Now the first limitation for WAV files with 8kHz sample rate is the frequency range - the maximum is exactly 4000Hz. Anything above that just won’t be saved. Since this will be played over the phones, I’m thinking about completely cutting anything below 120-200Hz too. In no particular order I have to: EQ the audio, apply compression, loudness normalization, add “comfort noise” to silences,… But where in the whole process do you think I should apply these steps? What should I do before and what should I do after converting? Basically, how can I make the audio sound best in this really bad environment for audio?

Personally, I’m using Adobe Audition, and have the requirements specified above, but I’ll appreciate if you answer in a more general sense too, so that other people with a similar question can find this thread useful as well.

Mikeesholt · January 14, 2018, 5:27pm

It sounds like this is being used for an automated attendant on an ip-pbx.

Is this connected to the outside world via TDM telephone lines or via SiP trunks? If via SIP Trunks, what codec is being used? Generally, if via SIP, then the codec should be the same irrespective of the carriers.

If the end users intend to be narrow band, then the frequency range should be 300Hz to 3.4kHz. If Wideband, then 50Hz to 7kHz. Note that most smartphones are Wideband,

My suggestion would be to work to Wideband, but check that when the ‘Telephone filter’ is applied, ( or manually apply filtering above 3.4kHz and below 300Hz,) it still sounds okay.

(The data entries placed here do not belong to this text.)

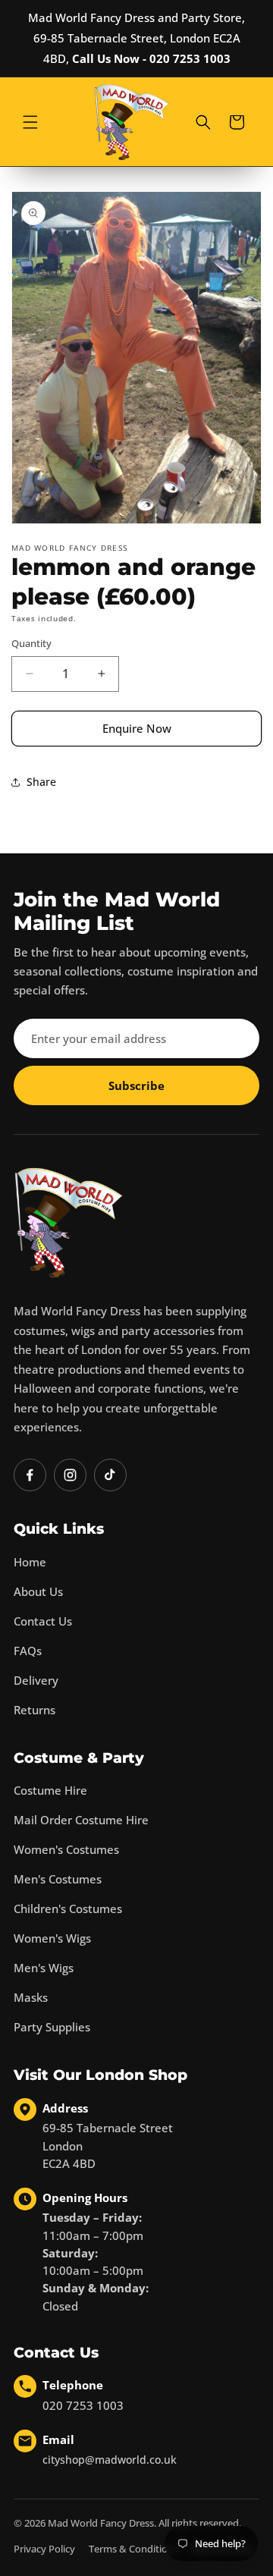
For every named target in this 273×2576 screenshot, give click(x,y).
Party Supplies (52, 2026)
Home (30, 1561)
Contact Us (43, 1621)
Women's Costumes (66, 1849)
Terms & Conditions (133, 2549)
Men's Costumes (58, 1878)
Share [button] (41, 781)
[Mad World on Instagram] (70, 1475)
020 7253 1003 (83, 2405)
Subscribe (136, 1085)
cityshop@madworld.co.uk (109, 2459)
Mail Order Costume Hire (81, 1819)
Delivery (36, 1680)
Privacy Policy (44, 2549)
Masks (31, 1997)
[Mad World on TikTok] (110, 1475)
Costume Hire (50, 1790)
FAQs (28, 1650)
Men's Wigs (44, 1967)
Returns (34, 1709)
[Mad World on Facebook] (30, 1475)
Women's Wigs (52, 1938)
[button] (30, 122)
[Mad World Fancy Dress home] (69, 1223)
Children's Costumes (68, 1908)
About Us (38, 1591)
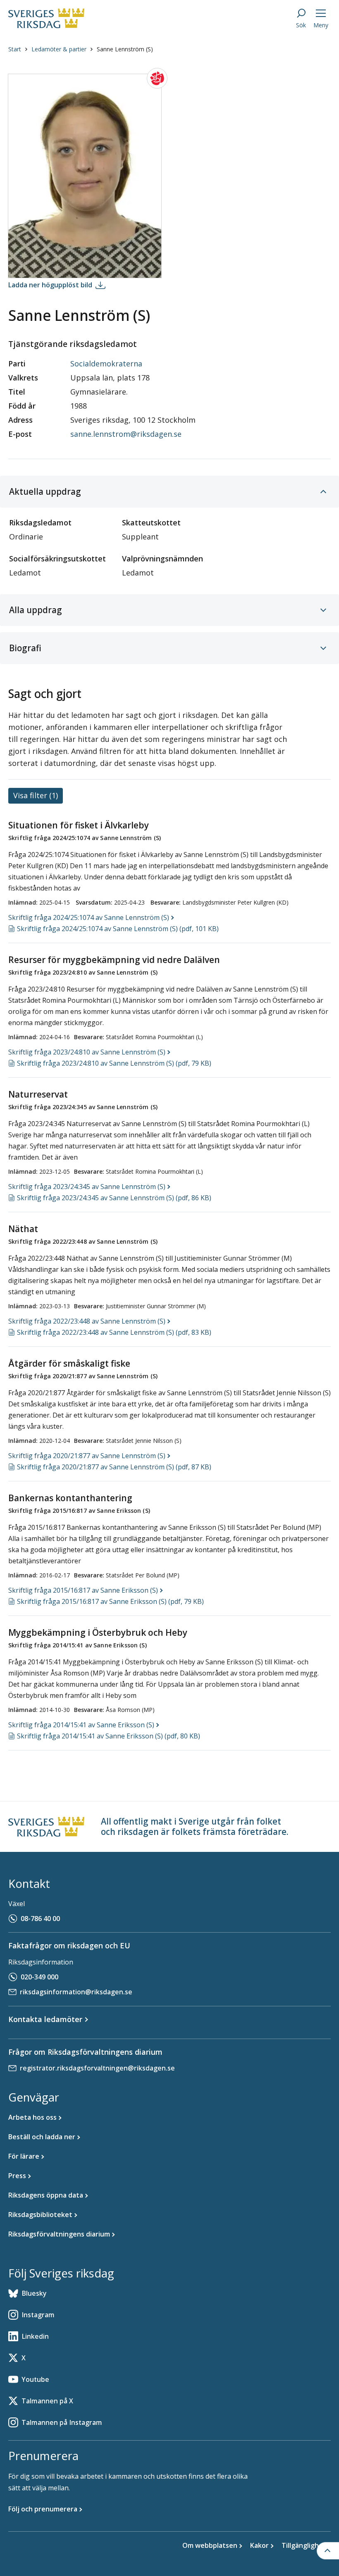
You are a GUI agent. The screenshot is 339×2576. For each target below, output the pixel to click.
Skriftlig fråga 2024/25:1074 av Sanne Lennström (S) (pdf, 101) (118, 928)
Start (14, 49)
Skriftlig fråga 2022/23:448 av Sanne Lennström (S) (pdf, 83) (114, 1332)
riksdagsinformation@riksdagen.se (76, 1991)
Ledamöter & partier (58, 49)
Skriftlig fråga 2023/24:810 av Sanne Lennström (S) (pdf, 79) (114, 1063)
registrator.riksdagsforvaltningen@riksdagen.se (97, 2068)
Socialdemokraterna (106, 363)
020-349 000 (39, 1976)
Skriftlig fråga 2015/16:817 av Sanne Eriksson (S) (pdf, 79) (110, 1601)
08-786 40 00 (40, 1918)
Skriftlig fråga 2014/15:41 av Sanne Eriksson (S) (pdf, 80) (108, 1736)
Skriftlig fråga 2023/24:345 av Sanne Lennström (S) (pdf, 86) (114, 1197)
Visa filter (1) (35, 795)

Brane · January 14, 2018, 6:03pm

Hey @Mikeesholt , thanks for your suggestions! You’re right, it’s for an automated attendant.

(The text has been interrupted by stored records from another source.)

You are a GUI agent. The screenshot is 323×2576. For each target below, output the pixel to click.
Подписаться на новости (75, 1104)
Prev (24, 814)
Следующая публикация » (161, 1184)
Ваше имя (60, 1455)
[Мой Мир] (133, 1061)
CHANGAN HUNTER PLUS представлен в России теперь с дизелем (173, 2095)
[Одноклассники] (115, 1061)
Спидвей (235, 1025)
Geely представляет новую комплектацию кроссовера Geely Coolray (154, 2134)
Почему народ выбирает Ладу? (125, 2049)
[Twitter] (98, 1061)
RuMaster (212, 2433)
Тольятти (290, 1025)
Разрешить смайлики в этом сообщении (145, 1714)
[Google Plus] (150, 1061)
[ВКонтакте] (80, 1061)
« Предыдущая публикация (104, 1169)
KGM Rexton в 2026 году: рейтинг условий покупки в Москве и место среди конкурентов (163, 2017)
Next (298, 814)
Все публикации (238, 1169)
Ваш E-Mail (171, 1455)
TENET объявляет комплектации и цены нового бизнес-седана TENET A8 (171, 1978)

The PBX is connected to the outside world via SIP trunk. The trunk itself is using G.711 A-Law (specified by provider), but the PBX (3CX), accepts only 8kHz, 16bit, mono WAV files. As I understand, the first “bottleneck” here is PBX, and because of that, the audio delivered will be narrowband in any case, right?

Mikeesholt · January 14, 2018, 9:04pm

G.711 is narrowband, therefore go for the 300Hz to 3.4Hz range. However it might be best to do as I suggest and create a Wideband version and then trim down, then should they upgrade you wouldn’t have to start from scratch.

If they want a better version, you can always charge as if you started from scratch!

Mike

Brane · January 17, 2018, 4:41pm

Thanks Mike, that’s good business advice